OpenAI is beginning to roll out new voice and image capabilities in ChatGPT

OpenAI is beginning to roll out new voice and image capabilities in ChatGPT. (Image – Shutterstock)

ChatGPT now capable of voice conversations

  • OpenAI to roll out voice and image features on ChatGPT.
  • Users can have real-time voice conversations with the chatbot. 
  • Service to be available to Plus and Enterprise customers. 

It was inevitable, wasn’t it? ChatGPT can now see, hear and speak. That’s right, OpenAI’s generative AI chatbot will not only be able to understand voice commands but also have its own voice to communicate with users.

ChatGPT, already the most popular technology on the planet, will now be capable of handling many more use cases with the new features announced. According to a blog post by OpenAI, the updates offer a new, more intuitive type of interface to users.

Users can snap a picture of anything they want, from landmarks to scenic views, and have a live conversation with the chatbot on what’s interesting about the place.

* DATASET EXCERPT *
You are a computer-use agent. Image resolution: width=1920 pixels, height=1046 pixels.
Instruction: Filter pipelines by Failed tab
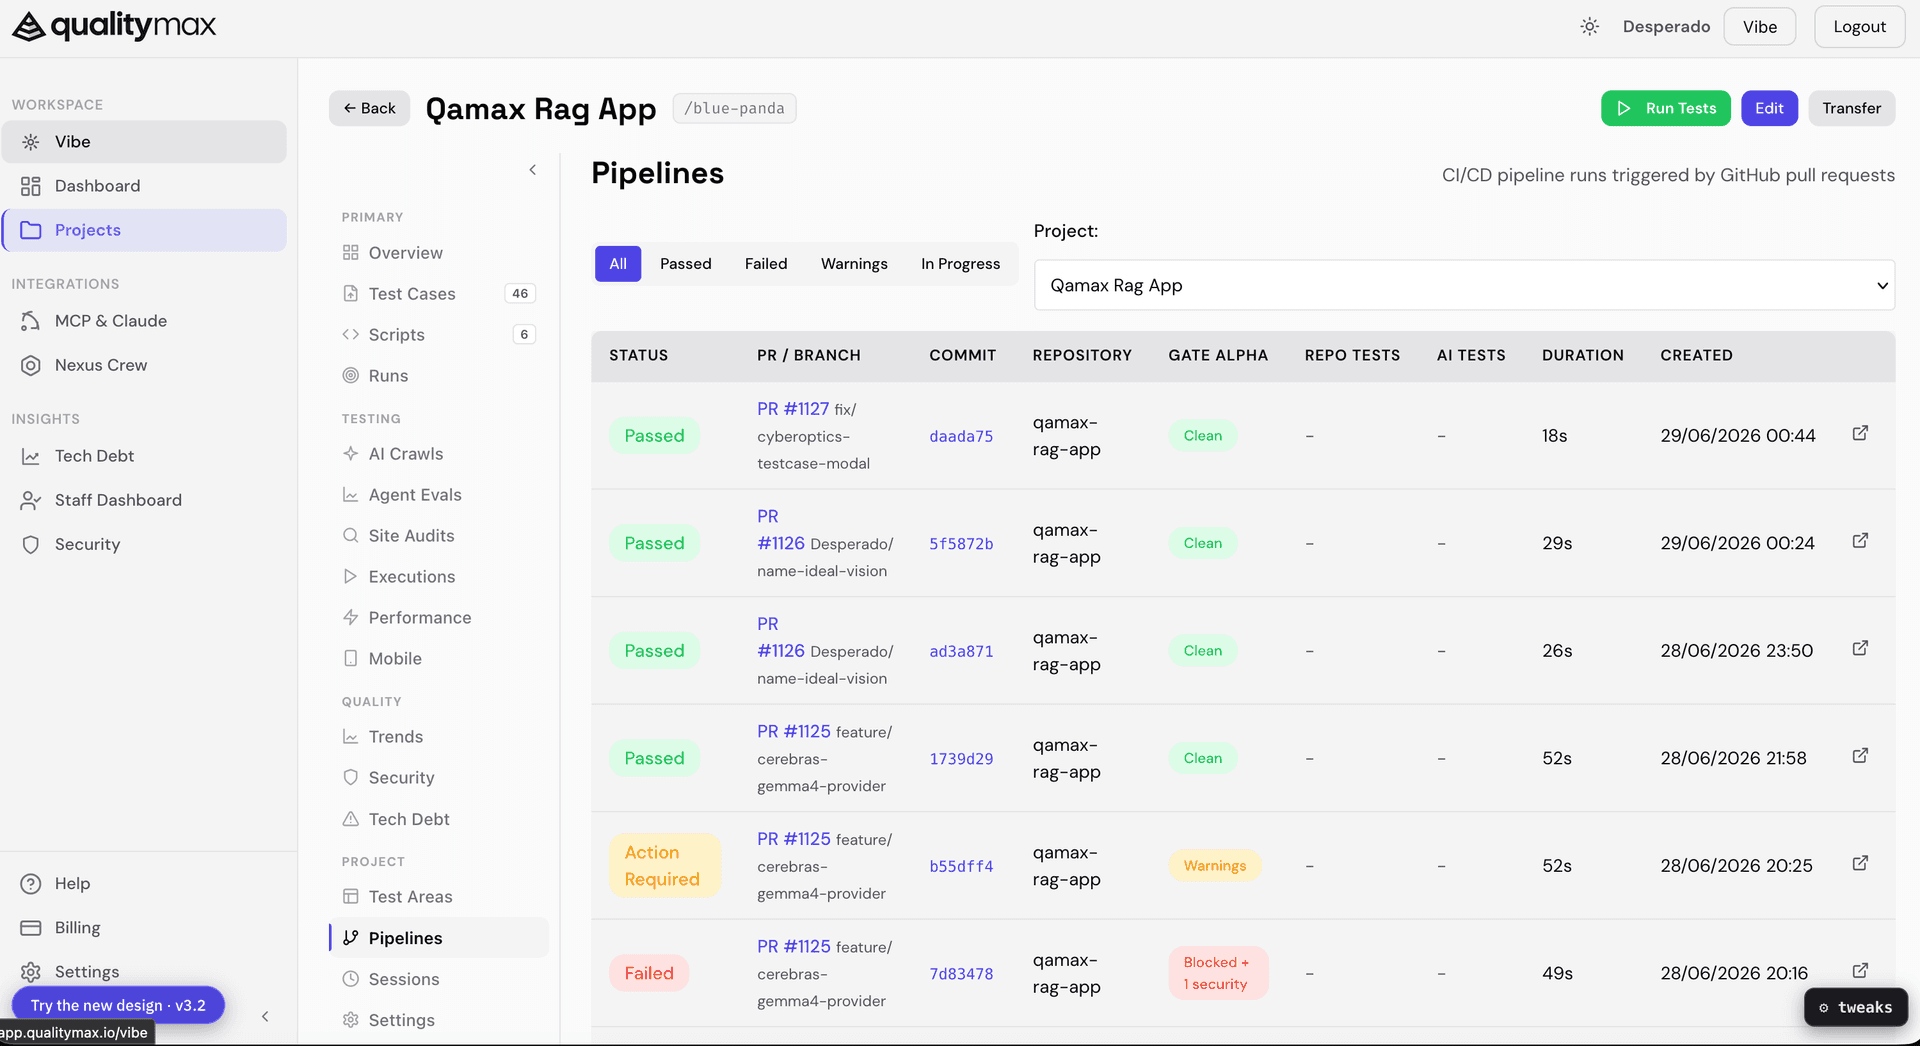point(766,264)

* PROBLEMS AND TASKS *
1) Duplicate the passage of the ChatGPT article between "ChatGPT now capable" and "interface to users.", inclusive.
2) Answer these questions about the ChatGPT article:
(a) Which customers will the service be available to?
(b) According to a blog post by OpenAI, what do the updates offer users?
(c) What two examples are given of things users can snap a picture of?

* RESULTS BY TASK *
1)
ChatGPT now capable of voice conversations

  • OpenAI to roll out voice and image features on ChatGPT.
  • Users can have real-time voice conversations with the chatbot. 
  • Service to be available to Plus and Enterprise customers. 

It was inevitable, wasn’t it? ChatGPT can now see, hear and speak. That’s right, OpenAI’s generative AI chatbot will not only be able to understand voice commands but also have its own voice to communicate with users.

ChatGPT, already the most popular technology on the planet, will now be capable of handling many more use cases with the new features announced. According to a blog post by OpenAI, the updates offer a new, more intuitive type of interface to users.

2)
(a) Plus and Enterprise customers.
(b) A new, more intuitive type of interface.
(c) Landmarks and scenic views.